Female footballers campaigning for equality means they are “playing two games at the same time”, says former United States winger Megan Rapinoe.
Her career ended with a last-16 exit at the Women’s World Cup and she says some had been “waiting for this stumble”.
Rapinoe also criticised the “misogyny and sexism” shown by Spanish football federation (RFEF) president Luis Rubiales during their win in the final.
“It made me think about how much we are required to endure,” said Rapinoe.
Spain’s 1-0 win over England in Sydney was overshadowed by Rubiales kissing forward Jenni Hermoso on the lips during the presentation ceremony.
That came after Rubiales grabbed his crotch as he celebrated victory at the final whistle in the VIP area of Stadium Australia, near Queen Letizia of Spain and her 16-year-old daughter.
Spain coach Jorge Vilda survived a player revolt last September, when the RFEF said that 15 players had submitted identical emails saying they would not play for him unless “significant” concerns over their “emotional state” and “health” were addressed.
However, the the RFEF continued to back Vilda and posted ‘VILDA IN’ on Spain’s official X account after their World Cup triumph.
In an interview with American magazine the Atlantic, two-time Women’s World Cup winner Rapinoe said: “Think how much that Spanish team had to shoulder: some of the players who stood up way back last year still aren’t on the team. Maybe that was something that galvanised them, but you shouldn’t have to have that.
“There was another picture that signals such a deep level of misogyny and sexism in that federation and in that man (Rubiales) at the final whistle, just grabbing his crotch.
“What kind of upside-down world are we in?
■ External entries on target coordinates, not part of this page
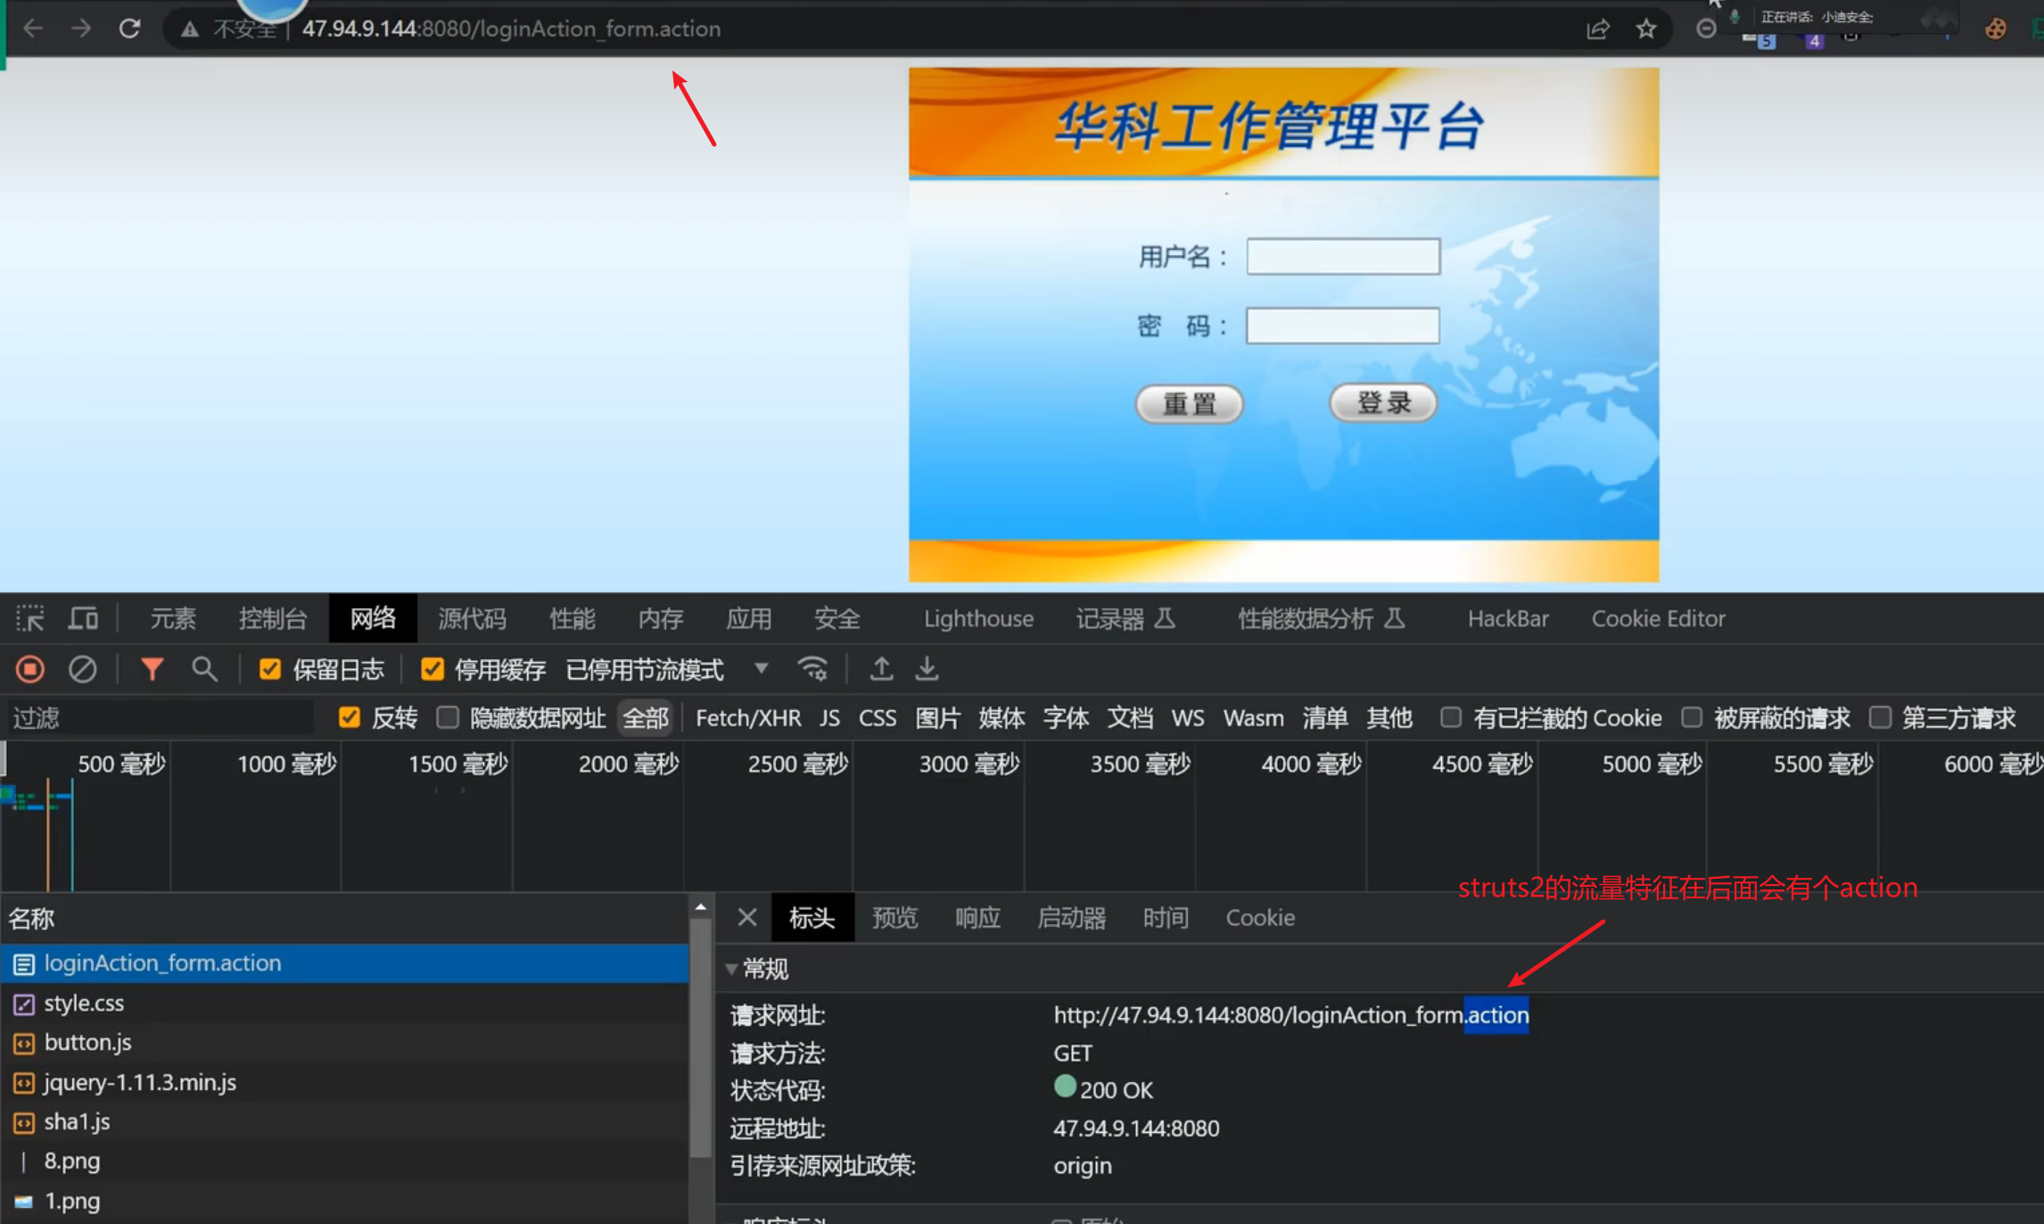The width and height of the screenshot is (2044, 1224).
Task: Activate the inspect element picker icon
Action: click(x=30, y=618)
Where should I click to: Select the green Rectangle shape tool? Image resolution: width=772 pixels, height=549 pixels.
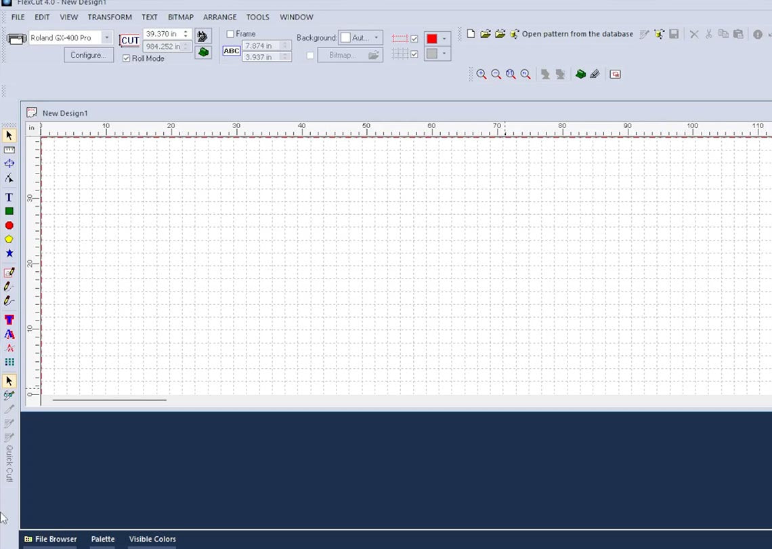tap(9, 211)
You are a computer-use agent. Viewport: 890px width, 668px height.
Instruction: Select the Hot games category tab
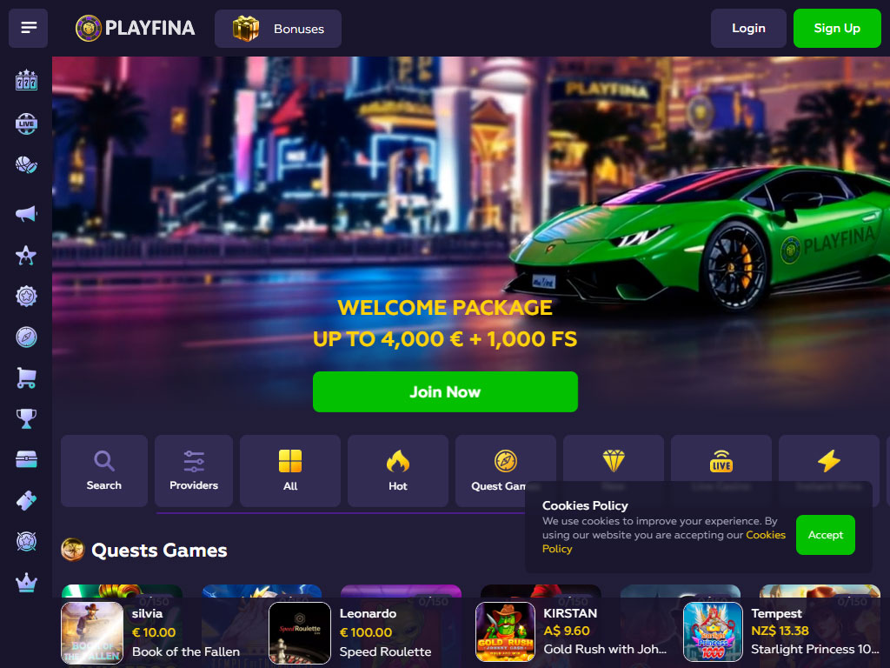(x=398, y=471)
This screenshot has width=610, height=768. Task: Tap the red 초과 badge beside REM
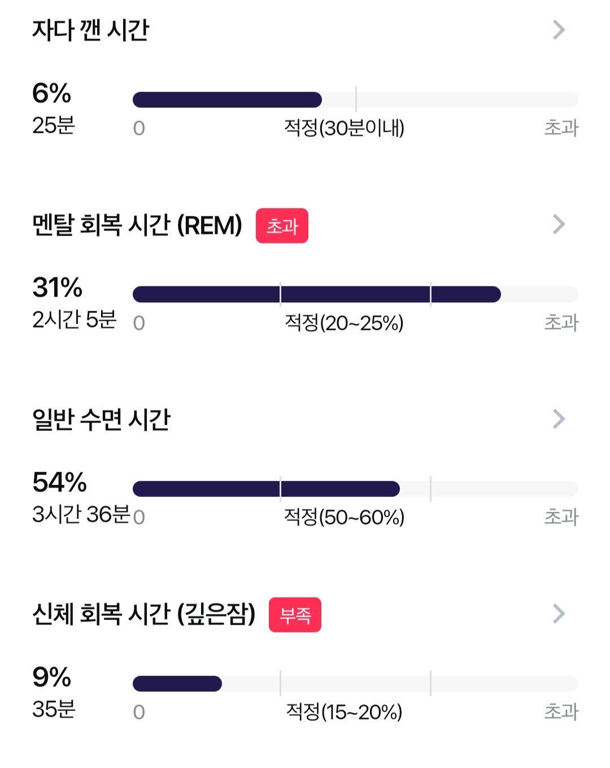[282, 226]
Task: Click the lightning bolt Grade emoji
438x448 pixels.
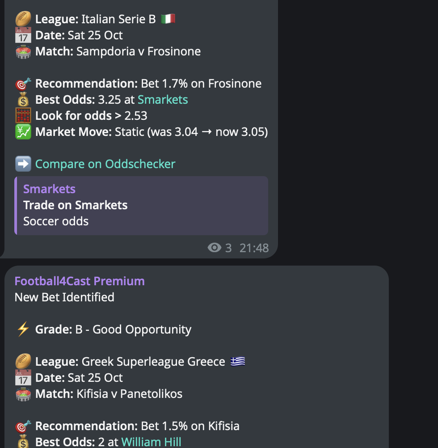Action: [x=23, y=330]
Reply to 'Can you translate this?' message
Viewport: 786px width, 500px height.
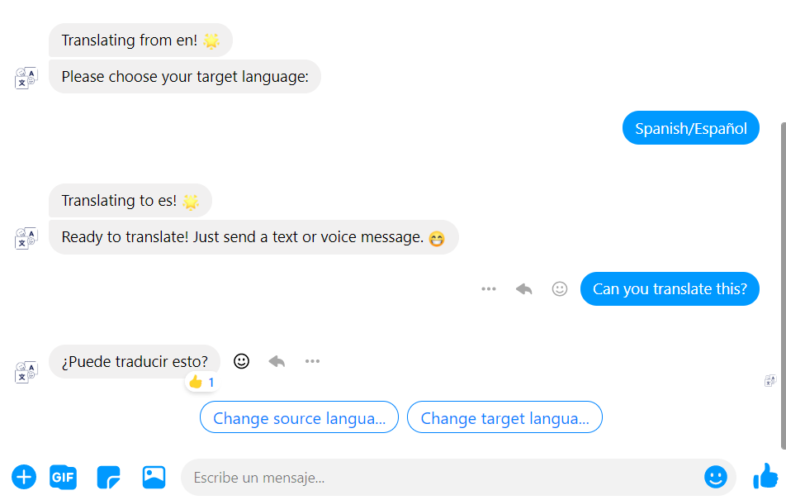point(523,288)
On the biggest stage, where you should be celebrating, Jenni has to be physically assaulted by this guy.”
Rubiales apologised on Monday for kissing Hermoso but Spain’s prime minister Pedro Sanchez said his apologies “are not enough”, while second deputy prime minister Yolanda Diaz joined those calling for him to resign.
‘We’re playing together to win equality and progress’
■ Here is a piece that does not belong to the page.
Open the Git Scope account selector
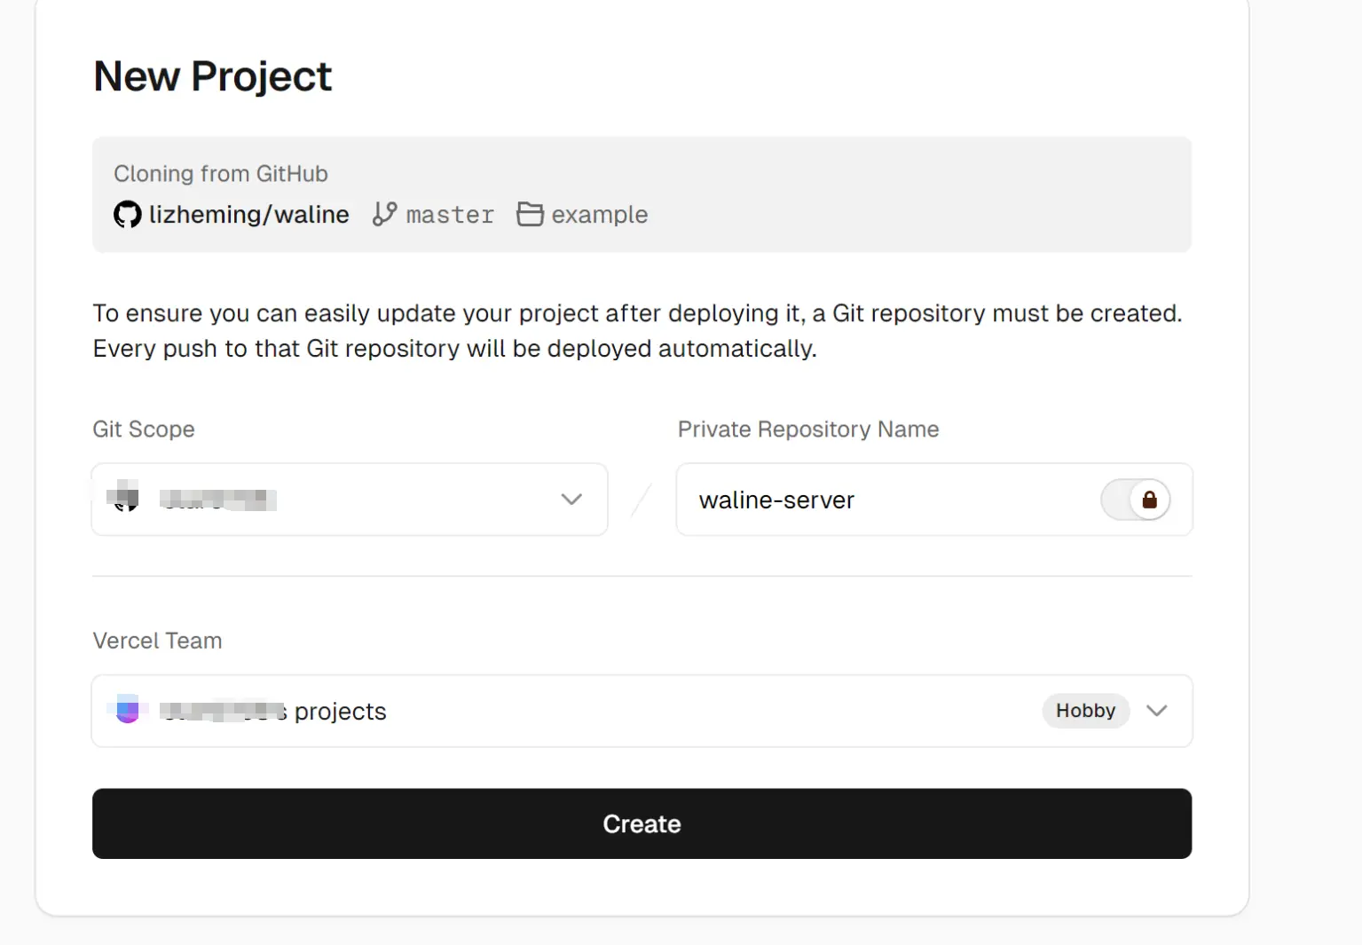This screenshot has width=1362, height=945. 349,500
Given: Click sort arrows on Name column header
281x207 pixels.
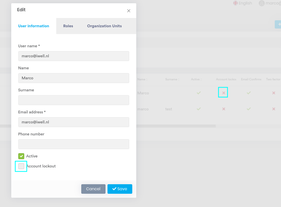Looking at the screenshot, I should coord(147,79).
Rapinoe and the rest of the US squad filed a discrimination lawsuit over equal pay and working conditions shortly before retaining their World Cup title in 2019.
It was ultimately settled in February 2022 when US Soccer pledged equal pay for the men’s and women’s teams across all competitions.
England players had to pause discussions over performance-related bonuses until after the World Cup while Australia’s squad criticised the gender disparity in prize money.
The World Cup preparations for Jamaica, Nigeria and South Africa were all disrupted by disputes over pay and facilities.
Rapinoe, the 2019 Women’s Ballon d’Or winner, added: “What I’ve realised for a long time is that we’re playing two games at the same time. One, we’re playing all against each other, and then the other one, we’re all playing together to win equality and progress and what we deserve.
“We want these other teams to be paid equally, and to have the resources that they deserve, and to not be subjected to misogyny and racism and sexism. If that comes at the expense of our own dominance, yeah, we want that.
“It is our responsibility to continue to push the game forward, and I take a lot of pride in the World Cup being what it is today versus even four years or eight years ago. I take a lot of pride when I see teams speaking up for themselves.”
‘They want women to believe you can’t fight for things’
Then US president Donald Trump told Rapinoe not to “disrespect our country” after saying she would not visit the White House if the US won the 2019 World Cup.
Rapinoe, 38, announced before this year’s tournament that she would be retiring at the end of the season, and her international career ended with a penalty shootout defeat by Sweden in her 202nd appearance for the US.
Trump was among those to criticise the team after that last-16 exit, calling it a “shocking and totally unexpected loss”.
“The speed with which those comments got into the atmosphere… it’s like they have just been waiting since, I don’t know, 2016, 2019?” said Rapinoe.
“They’ve been waiting for this team to stumble. But when we are perfect, then we are accused of thinking that we’re perfect.
“They want women to believe that you can’t fight for things and be excellent; you can’t ask for what you deserve and be successful.
“But the reality is, we’re doing that. Beyonce is doing that. Taylor Swift is doing that. Coco Gauff is doing that. We are still great on the field, and we’re fighting for equality, and it’s better for our bottom line and the sport’s.”
The US and Sweden played out a goalless draw in Melbourne before the shootout went to sudden death, with Rapinoe one of three US players to miss their penalty. It would prove to be her last touch in international football.
“I would take that one again. I would pick me,” she added.
“For a long time, I have thought about missing one in a really big moment. What are you going to do? The only other thing you could do is to not take one. I’m not going to do that.
“I would rather step up and be in that moment, and I think that’s something that made the criticism after that loss particularly fake and disingenuous and absurd and outrageous to me. It’s like, you’re going to bash on me for getting out there and trying my best?”